A recent case underlines the necessity of resolving rights to light issues early, to avoid injunctions or even demolition orders

Claire Acklam

A right to light allows the benefiting building to receive light through particular apertures (usually windows) and prevents the owner of the neighbouring land from substantially interfering with or obstructing the access of light, for example by erecting or altering a building.

The rights of light implications of any proposed development must be considered from the early planning stage. If these are not taken into account and resolved from the outset, opposition from neighbours alleging interference can result in delays, the need to redesign and re-submit plans, or even the wholesale demolition of structures found to obstruct rights of light.

So, how can developers mitigate against these risks?

How are rights to light protected and enforced?

Back in 2014 the Supreme Court confirmed, in Coventry vs Lawrence [2014] UKSC 13, that the courts should take a flexible approach when considering whether to order damages instead of an injunction in relation to the protection and enforcement of property rights. There has, since that decision, been a tendency for developers and professional advisers to assume that the courts will be slow to order an injunction and will generally opt to award financial compensation (damages) instead.

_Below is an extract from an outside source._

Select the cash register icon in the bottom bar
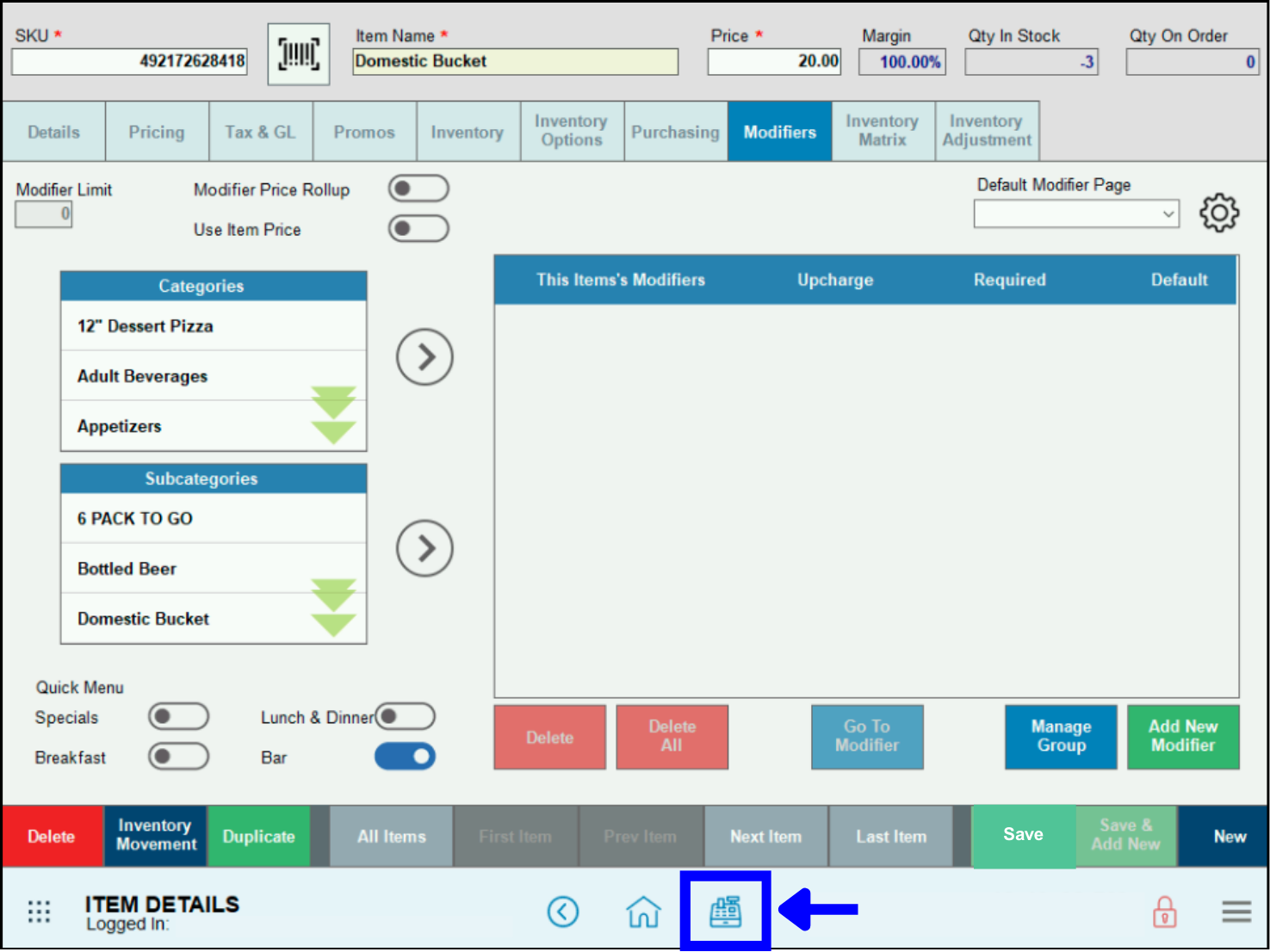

The High Court’s recent decision in Beaumont Business Centres vs Florala Properties Ltd [2020] EWHC 550 (Ch), however, puts paid to that notion.

To enforce its right to light, an applicant must demonstrate that its property will be or has been made substantially less comfortable or convenient

Beaumont had become aware of Florala’s plans to redevelop its property in a way that might interfere with the light to Beaumont’s high-end serviced office building. The parties entered into neighbourly discussions, but negotiations broke down. Florala commenced works and Beaumont issued court proceedings seeking an injunction and damages for wrongful interference with its right to light.

Florala completed its redevelopment and argued that Beaumont was not genuinely concerned to protect its right to light but merely sought to extract a ransom payment, and that therefore an injunction should not be awarded. Florala also argued that where a room is already poorly lit, there can be no actionable interference with a right to light in any event.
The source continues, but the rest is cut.